LIP expression induces endogenous PRA and PRB expression. Transient transfections of the LIP expression vector were carried out in MC7-L1 cells. (A) Immunofluorescent detection of PRA (green) and C/EBPβ (red) in cells transfected for LIP expression (LIP) and in cells transfected with empty pcDNA3.1 vector (Ctrl). Nuclei were counterstained with DAPI (blue). 20× magnification; scale bar, 50 µm. (B) The immunofluorescence of PRA and PRB were measured in cells showing LIP overexpression after transfection with LIP expression vector (LIP) in comparison to the level of immunofluorescence in cells transfected with empty vector (Ctrl). Control transfections showed no change in PR expression compared to untransfected cells (data not shown).

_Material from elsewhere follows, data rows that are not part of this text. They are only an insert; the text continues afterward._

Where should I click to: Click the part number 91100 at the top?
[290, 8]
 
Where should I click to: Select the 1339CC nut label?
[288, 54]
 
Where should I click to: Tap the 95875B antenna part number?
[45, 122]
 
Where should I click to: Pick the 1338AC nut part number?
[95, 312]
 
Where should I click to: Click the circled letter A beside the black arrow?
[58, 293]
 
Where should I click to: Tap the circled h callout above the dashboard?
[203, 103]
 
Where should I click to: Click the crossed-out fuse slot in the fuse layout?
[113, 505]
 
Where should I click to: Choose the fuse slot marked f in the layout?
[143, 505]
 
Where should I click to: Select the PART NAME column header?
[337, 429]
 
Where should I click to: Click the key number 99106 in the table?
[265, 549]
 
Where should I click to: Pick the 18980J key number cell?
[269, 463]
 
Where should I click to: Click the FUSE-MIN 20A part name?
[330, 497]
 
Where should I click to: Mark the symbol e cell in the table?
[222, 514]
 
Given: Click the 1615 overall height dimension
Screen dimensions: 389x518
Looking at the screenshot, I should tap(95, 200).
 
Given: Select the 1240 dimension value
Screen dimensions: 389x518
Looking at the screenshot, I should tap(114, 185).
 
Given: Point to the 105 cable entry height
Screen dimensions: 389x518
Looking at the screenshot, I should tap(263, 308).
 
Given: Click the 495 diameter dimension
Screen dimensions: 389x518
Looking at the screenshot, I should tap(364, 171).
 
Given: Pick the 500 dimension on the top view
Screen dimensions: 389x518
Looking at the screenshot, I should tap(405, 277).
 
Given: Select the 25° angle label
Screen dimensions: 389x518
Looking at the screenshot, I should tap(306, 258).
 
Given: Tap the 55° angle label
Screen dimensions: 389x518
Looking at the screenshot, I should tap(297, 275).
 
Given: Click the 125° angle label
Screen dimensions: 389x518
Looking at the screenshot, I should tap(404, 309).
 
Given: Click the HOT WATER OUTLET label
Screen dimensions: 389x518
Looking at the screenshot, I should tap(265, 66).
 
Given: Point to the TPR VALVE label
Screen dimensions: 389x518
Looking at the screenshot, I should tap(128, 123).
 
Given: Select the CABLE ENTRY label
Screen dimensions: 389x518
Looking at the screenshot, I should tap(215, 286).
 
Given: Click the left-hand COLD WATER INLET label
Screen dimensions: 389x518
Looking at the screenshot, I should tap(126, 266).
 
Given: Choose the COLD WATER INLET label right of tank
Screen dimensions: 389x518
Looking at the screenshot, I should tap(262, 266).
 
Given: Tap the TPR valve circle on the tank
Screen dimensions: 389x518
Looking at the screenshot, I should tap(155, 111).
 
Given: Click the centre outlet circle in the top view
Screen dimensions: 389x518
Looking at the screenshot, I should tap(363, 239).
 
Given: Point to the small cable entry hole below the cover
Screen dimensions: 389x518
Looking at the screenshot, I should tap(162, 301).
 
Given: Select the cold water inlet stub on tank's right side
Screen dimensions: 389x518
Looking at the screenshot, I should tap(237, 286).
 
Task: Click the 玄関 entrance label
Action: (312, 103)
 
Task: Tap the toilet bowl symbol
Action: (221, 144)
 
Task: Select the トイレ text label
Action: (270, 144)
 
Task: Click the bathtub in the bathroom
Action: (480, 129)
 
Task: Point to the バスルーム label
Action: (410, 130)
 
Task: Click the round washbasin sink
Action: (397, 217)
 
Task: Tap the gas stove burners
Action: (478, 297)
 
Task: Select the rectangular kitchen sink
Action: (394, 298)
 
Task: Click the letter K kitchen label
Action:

Values from LIP overexpressing cells were normalized to a relative value of 1.0 for cells transfected with empty vector. The data presented are the means of at least three experiments with SEM. Approximately 100 LIP overexpressing cells were scored in each experiment. p was calculated by Student’s t-Test in comparison to the control transfection. **, p<0.05. (C) The quantities of PR mRNA were measured by qRT-PCR in cells transfected for LIP expression (LIP) in comparison to cells transfected with empty vector (Ctrl). Values were normalized to a relative value of 1.0 for cells receiving the empty vector control. The data presented are the means of nine experiments with SEM. p was calculated by Student’s t-Test in comparison to the control transfection. **, p<0.05.